- **EXERCISE DIRECTIONS**:
Quote, without any change, the lines of data from the one containing "What do you see at coordinates (309, 534)" through the one containing "Looking at the image, I should click on (556, 154).", with both of those lines included.

- **RECORD EXCERPTS**:
##########
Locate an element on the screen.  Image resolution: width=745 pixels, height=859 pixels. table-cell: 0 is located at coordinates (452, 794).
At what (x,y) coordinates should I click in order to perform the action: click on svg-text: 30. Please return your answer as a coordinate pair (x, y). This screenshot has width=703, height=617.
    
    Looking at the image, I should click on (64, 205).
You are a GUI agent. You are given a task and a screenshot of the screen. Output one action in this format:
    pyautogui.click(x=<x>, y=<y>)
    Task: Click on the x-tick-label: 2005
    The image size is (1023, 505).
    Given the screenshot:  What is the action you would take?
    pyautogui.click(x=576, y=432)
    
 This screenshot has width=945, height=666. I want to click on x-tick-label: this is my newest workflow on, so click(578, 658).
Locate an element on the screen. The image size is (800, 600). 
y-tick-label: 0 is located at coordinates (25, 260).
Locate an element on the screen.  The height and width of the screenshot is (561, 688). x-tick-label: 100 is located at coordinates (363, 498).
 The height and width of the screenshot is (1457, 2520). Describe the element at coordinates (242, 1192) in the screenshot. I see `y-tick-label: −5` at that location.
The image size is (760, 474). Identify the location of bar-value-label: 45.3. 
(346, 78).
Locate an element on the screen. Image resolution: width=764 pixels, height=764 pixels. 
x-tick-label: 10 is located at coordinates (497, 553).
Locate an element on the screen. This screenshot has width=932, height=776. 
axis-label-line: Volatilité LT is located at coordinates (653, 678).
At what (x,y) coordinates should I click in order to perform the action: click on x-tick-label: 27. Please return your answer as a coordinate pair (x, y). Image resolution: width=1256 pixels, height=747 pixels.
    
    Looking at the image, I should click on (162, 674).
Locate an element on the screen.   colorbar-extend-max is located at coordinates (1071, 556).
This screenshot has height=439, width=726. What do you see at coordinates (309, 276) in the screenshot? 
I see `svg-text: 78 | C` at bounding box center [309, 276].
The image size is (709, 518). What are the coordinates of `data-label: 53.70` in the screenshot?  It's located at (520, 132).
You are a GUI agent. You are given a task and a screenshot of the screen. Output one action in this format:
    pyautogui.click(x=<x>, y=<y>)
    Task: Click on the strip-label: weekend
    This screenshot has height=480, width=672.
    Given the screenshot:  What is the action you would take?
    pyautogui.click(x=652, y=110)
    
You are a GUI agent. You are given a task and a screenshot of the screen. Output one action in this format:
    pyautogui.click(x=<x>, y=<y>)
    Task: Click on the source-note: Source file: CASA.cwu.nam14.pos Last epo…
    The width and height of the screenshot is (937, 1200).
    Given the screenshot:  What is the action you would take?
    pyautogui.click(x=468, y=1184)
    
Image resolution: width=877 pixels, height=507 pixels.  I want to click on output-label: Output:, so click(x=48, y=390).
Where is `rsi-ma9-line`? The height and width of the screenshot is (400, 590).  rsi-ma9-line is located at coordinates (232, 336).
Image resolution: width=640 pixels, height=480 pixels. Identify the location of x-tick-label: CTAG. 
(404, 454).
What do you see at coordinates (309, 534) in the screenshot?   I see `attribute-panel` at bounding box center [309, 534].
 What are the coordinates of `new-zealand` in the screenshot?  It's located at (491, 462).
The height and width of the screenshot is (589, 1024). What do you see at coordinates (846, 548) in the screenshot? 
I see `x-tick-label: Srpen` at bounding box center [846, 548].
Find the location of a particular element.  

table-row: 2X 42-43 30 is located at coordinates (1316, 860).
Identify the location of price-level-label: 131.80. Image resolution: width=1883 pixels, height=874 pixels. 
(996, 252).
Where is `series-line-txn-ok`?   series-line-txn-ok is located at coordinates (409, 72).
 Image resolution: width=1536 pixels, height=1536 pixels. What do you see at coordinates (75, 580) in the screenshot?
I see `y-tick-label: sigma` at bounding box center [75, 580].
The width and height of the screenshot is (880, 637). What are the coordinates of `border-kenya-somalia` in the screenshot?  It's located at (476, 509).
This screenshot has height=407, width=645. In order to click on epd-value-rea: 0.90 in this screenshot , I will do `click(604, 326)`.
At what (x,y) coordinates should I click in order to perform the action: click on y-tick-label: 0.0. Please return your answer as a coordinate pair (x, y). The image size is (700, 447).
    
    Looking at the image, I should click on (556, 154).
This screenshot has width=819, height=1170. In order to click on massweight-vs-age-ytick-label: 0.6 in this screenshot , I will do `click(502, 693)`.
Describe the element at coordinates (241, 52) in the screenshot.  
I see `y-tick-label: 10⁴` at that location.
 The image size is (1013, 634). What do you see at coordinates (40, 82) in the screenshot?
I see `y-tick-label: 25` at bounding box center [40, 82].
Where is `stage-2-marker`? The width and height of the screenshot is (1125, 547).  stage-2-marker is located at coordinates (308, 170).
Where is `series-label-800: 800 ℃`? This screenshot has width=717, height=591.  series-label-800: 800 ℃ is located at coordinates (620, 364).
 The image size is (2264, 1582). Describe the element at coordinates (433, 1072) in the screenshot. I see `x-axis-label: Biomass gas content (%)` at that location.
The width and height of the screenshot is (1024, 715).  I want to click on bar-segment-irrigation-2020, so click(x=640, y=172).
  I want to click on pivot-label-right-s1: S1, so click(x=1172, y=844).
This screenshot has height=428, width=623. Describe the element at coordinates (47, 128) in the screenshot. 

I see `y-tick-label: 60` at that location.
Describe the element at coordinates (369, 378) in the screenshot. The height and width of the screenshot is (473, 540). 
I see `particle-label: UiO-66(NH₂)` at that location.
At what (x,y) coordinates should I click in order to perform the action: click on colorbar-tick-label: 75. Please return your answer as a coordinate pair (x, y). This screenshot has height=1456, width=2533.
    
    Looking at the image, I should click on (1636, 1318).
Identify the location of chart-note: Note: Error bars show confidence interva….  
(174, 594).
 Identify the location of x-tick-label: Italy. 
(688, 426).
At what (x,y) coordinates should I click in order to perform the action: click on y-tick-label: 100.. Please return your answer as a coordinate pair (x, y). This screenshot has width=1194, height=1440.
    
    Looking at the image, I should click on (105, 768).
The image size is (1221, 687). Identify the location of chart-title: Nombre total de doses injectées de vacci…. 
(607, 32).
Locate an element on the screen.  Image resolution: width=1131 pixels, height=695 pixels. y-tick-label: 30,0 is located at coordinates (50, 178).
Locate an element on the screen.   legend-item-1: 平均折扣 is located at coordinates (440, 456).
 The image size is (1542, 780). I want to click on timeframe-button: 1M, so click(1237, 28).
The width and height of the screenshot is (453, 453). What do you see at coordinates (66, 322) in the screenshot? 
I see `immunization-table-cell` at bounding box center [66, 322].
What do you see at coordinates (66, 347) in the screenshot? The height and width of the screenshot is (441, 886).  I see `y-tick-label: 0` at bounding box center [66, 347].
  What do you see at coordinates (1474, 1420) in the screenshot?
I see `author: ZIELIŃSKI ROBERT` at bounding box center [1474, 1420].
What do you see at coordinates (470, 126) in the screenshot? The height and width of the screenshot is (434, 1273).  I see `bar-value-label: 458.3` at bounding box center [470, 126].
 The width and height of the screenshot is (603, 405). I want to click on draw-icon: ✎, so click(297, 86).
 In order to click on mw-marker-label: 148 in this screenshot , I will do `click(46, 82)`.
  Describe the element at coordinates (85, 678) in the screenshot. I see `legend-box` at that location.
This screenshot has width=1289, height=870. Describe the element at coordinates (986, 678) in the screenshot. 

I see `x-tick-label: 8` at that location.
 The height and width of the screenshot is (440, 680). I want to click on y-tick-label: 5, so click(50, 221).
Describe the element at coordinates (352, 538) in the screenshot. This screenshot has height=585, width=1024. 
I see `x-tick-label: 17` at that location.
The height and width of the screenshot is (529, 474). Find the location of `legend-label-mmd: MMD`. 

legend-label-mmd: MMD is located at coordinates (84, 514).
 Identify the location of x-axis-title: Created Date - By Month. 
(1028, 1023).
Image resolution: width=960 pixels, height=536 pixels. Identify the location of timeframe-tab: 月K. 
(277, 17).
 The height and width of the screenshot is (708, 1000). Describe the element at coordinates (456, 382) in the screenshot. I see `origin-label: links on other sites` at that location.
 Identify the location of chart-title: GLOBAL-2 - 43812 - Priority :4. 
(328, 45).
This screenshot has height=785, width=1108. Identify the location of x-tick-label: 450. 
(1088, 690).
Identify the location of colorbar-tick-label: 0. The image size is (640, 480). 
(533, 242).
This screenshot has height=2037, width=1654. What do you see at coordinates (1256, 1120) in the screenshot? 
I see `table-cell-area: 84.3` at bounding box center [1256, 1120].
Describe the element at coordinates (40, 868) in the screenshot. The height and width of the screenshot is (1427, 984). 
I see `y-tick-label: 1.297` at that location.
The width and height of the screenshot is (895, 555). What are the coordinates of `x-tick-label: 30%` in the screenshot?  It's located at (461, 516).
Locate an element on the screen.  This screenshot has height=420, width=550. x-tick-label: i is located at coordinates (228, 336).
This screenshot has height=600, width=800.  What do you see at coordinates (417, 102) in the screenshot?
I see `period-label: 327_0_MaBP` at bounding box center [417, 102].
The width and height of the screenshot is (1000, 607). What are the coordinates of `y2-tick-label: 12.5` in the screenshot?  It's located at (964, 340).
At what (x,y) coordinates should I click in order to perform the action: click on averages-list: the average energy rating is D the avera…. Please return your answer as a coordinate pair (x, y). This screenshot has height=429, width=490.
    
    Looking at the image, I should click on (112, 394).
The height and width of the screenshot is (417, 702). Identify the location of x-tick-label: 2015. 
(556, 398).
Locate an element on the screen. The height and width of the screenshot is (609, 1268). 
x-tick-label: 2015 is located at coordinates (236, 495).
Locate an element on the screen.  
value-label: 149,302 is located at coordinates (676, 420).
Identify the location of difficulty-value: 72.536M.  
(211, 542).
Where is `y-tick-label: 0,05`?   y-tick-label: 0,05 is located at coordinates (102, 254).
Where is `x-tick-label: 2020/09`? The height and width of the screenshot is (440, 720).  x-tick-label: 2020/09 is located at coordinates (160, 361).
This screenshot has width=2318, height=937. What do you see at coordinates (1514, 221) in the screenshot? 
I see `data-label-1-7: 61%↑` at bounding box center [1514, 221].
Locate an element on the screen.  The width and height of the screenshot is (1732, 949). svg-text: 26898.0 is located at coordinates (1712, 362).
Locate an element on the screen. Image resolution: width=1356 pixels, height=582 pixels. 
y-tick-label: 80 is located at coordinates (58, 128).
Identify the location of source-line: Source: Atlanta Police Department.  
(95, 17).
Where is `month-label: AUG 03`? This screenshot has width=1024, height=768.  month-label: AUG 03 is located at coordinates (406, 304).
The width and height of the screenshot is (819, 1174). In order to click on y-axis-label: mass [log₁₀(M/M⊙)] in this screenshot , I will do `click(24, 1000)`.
##########
- **WRITTEN RESPONSE**:
What do you see at coordinates (309, 534) in the screenshot?   I see `attribute-panel` at bounding box center [309, 534].
 What are the coordinates of `new-zealand` in the screenshot?  It's located at (491, 462).
The height and width of the screenshot is (589, 1024). What do you see at coordinates (846, 548) in the screenshot? 
I see `x-tick-label: Srpen` at bounding box center [846, 548].
Find the location of a particular element.  

table-row: 2X 42-43 30 is located at coordinates (1316, 860).
Identify the location of price-level-label: 131.80. Image resolution: width=1883 pixels, height=874 pixels. 
(996, 252).
Where is `series-line-txn-ok`?   series-line-txn-ok is located at coordinates (409, 72).
 Image resolution: width=1536 pixels, height=1536 pixels. What do you see at coordinates (75, 580) in the screenshot?
I see `y-tick-label: sigma` at bounding box center [75, 580].
The width and height of the screenshot is (880, 637). What are the coordinates of `border-kenya-somalia` in the screenshot?  It's located at (476, 509).
This screenshot has height=407, width=645. In order to click on epd-value-rea: 0.90 in this screenshot , I will do `click(604, 326)`.
At what (x,y) coordinates should I click in order to perform the action: click on y-tick-label: 0.0. Please return your answer as a coordinate pair (x, y). The image size is (700, 447).
    
    Looking at the image, I should click on (556, 154).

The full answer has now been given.